YOUR ASSIGNMENT
Write out again only the lines running from the one that contains "市場出店までの流れ (210, 1766)" to the end of the records below, including both the first and the last.

RECORDS SUPPLIED

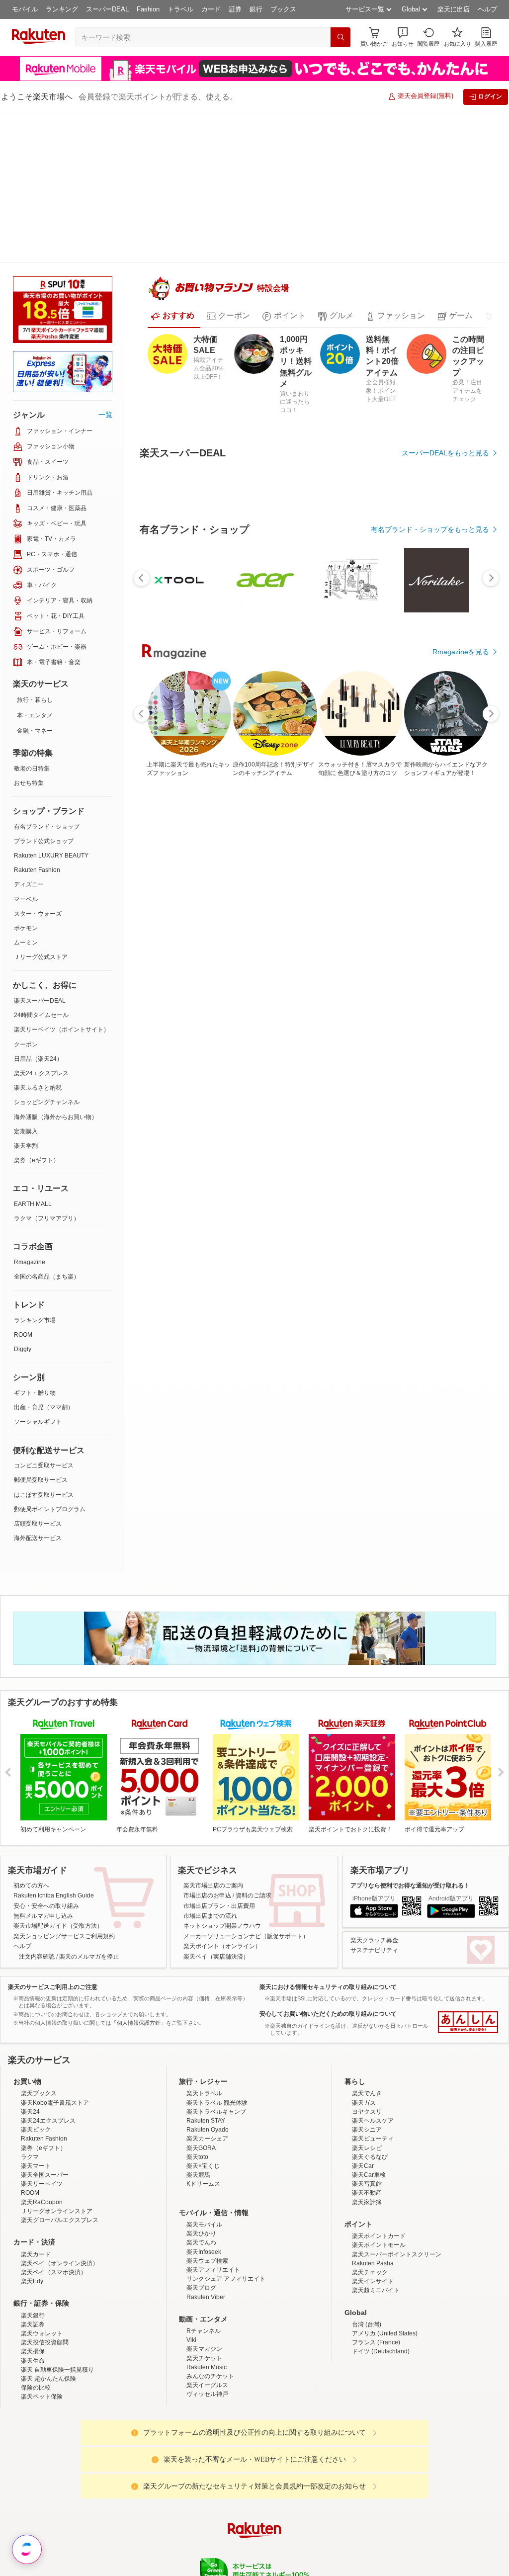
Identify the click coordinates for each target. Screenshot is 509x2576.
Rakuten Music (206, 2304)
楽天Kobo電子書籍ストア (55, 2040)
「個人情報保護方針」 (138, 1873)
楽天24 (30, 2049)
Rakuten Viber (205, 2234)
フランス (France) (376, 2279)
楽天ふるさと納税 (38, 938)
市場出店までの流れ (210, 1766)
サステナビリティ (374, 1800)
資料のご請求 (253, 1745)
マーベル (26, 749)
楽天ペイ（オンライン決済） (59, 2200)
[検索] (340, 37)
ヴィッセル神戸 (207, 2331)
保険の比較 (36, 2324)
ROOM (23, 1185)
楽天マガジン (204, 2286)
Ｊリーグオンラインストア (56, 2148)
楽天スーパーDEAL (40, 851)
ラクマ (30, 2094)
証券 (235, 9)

SOLUTION TO THIS EXERCISE
市場出店までの流れ (210, 1766)
サステナビリティ (374, 1800)
資料のご請求 (253, 1745)
マーベル (26, 749)
楽天ペイ（オンライン決済） (59, 2200)
[検索] (340, 37)
ヴィッセル神戸 (207, 2331)
保険の比較 (36, 2324)
ROOM (23, 1185)
楽天マガジン (204, 2286)
Ｊリーグオンラインストア (56, 2148)
楽天スーパーDEAL (40, 851)
ラクマ (30, 2094)
証券 (235, 9)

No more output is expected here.